Banks are hiking their usage of swaps compression in order to reduce their amount of notional OTC derivatives outstanding as new Basel III requirements kick in.
Starting in the first quarter of 2015, banks will have to report what their leverage ratios and supplementary leverage ratios.
So-called blended compression is the process by which swap market participants reduce the number of individual positions and overall notional value of a portfolio by combining or offsetting trades with comparable characteristics.
“Compression is when you look at a portfolio of swaps and you replace the cash flows with fewer line items and lower overall notionals,” Sunil Hirani, CEO of swap execution facility trueEx, told Markets Media. “A simple example: let's say you're paying fixed for $1 billion for 30 years, and you're receiving fixed for $900 million for 30 years. You can replace the swap by paying fixed for $100 million for 30 years.”
According to semiannual OTC derivatives statistics from the Bank for International Settlements, interest rate derivatives notional outstanding reached $584.4 trillion at the end of 2013.
A significant amount of activity can be attributed to so-called administrative trades –transactions meant to risk-manage, consolidate or reduce derivatives books, according to a report by the International Swaps and Derivatives Association, citing a study by the Federal Reserve Bank of New York of OTC interest rates derivatives activity during three months in 2010.
“Administrative activity to manage and tidy dealer derivatives books accounts for a large
proportion of derivatives turnover,” said the Isda report.
The data covers all electronically matched interest rate derivatives transactions between June and August 2010, where one of 14 large global dealers (G-14) was on at least one side of the trade.
Administrative trades accounted for approximately $66 trillion worth of activity over the three-month period versus $45 trillion in notional in price-forming trades.
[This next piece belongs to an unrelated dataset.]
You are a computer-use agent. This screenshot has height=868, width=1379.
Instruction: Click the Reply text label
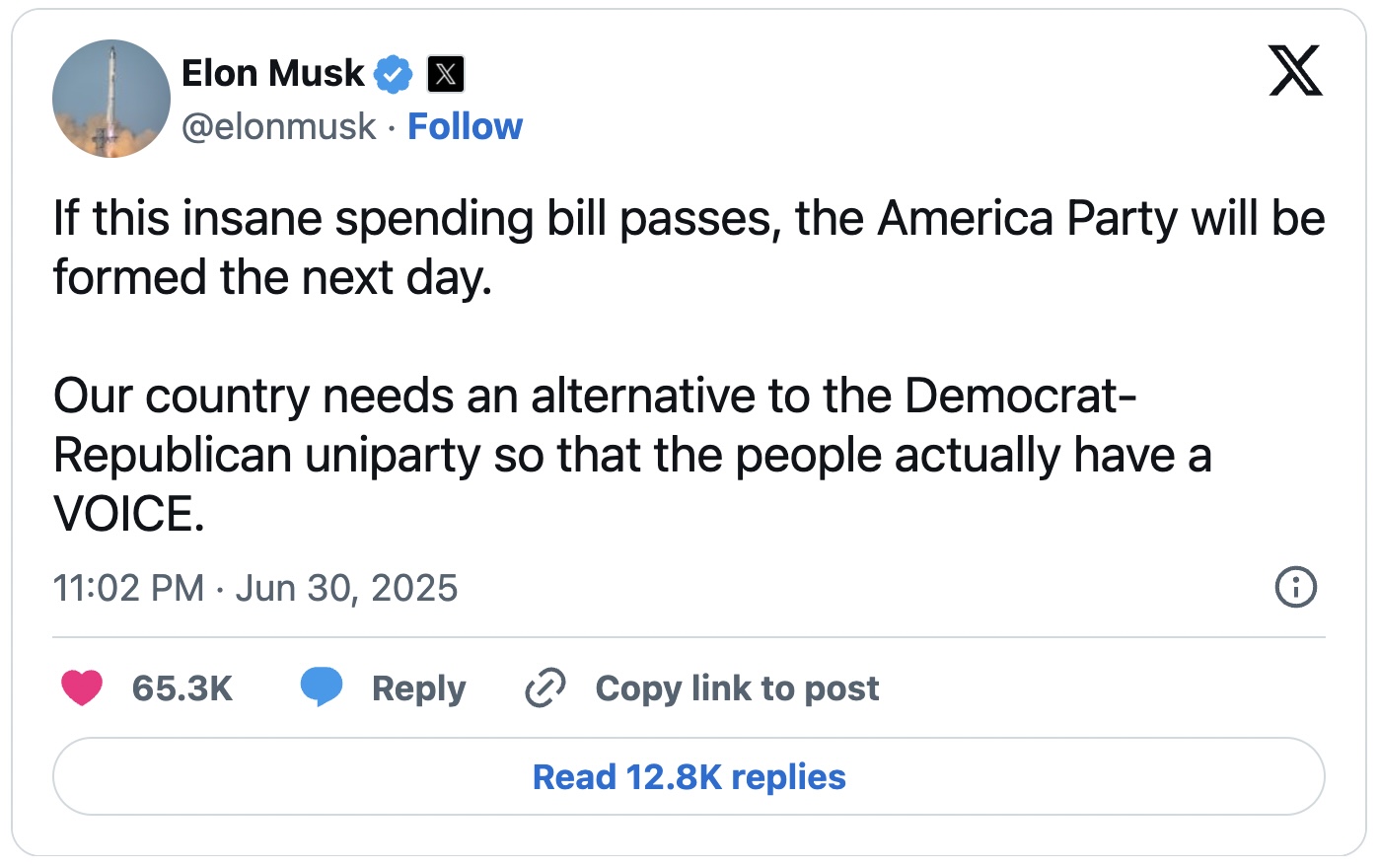point(418,687)
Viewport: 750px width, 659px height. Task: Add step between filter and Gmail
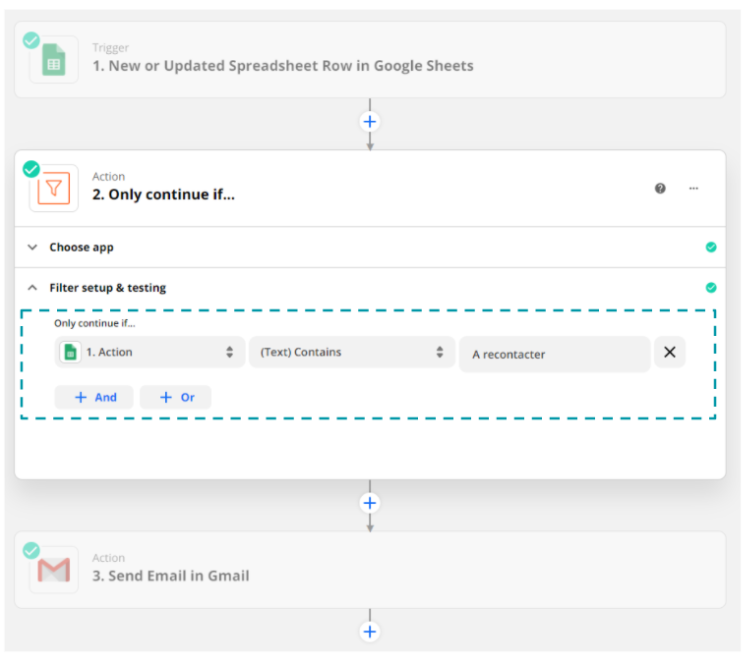[370, 503]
The $66 trillion included $5.6 trillion in compressions.
LCH.Clearnet earlier this year expanded its compression offering to include multilateral compression via SwapClear, its interest rate derivatives clearing service. Multi-compression is in addition to SwapClear’s existing Solo and Duo compression capabilities, and enables multiple members to simultaneously compress their trades with each other.
Compression reduces the number of trades and notional outstanding by terminating contracts with offsetting positions. In 2013, SwapClear compressed over $83 trillion through its proprietary and TriOptima’s compression offering.
There are three drivers for compression, according to Hirani: capital requirements, as measured by supplementary leverage ratio, gross notionals, and line items reductions. In July, trueEx launched a compression service called trueBlend, which banks, hedge funds and asset managers, use to perform one-way blended compression.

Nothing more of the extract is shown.